TASK OBJECTIVE:
Repeat everything in the book review below from "Sally Harrison has" down to "and find closure.", word for word.

Publication Date: 01st Feb 2024
Genre: Contemporary Women’s Fiction
4.5 Stars
One Liner: Beautiful (even made me a wee bit teary-eyed)
Sally Harrison has been building a special library for forty-two years. Each year, on her daughter Ella’s birthday, she chooses a book and writes a note on the first page. Of course, Ella left twenty-two years ago after a fight and hasn’t bothered to come back.
However, an emergency forces Ella to visit her mother. Slowly, she realizes things may not have been what she assumed. This could be a chance for the mother and daughter to reconnect.. if they can revisit the past and find closure.
The story comes in Ella and Sally’s third-person POV.
My Thoughts:
January seems to be my month for mother-daughter books. One book was toxic, the other was super sweet, and this is bittersweet.
The book starts with a prologue hinting at what could have gone wrong. We then jump into Ella’s POV (she has a major share with Sally’s POV popping up once in a while to show her side) in the present timeline.

SUPPLIED INFORMATION:
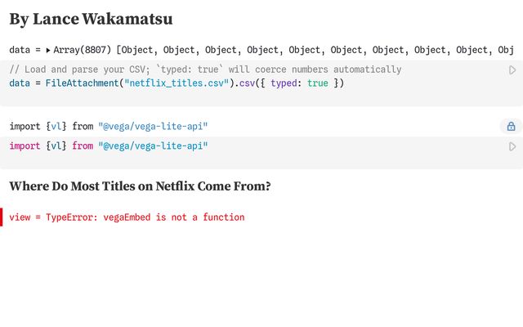This screenshot has height=327, width=523.
Task: Click the lock icon beside the import output
Action: [x=511, y=127]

SOLUTION BELOW:
Sally Harrison has been building a special library for forty-two years. Each year, on her daughter Ella’s birthday, she chooses a book and writes a note on the first page. Of course, Ella left twenty-two years ago after a fight and hasn’t bothered to come back.
However, an emergency forces Ella to visit her mother. Slowly, she realizes things may not have been what she assumed. This could be a chance for the mother and daughter to reconnect.. if they can revisit the past and find closure.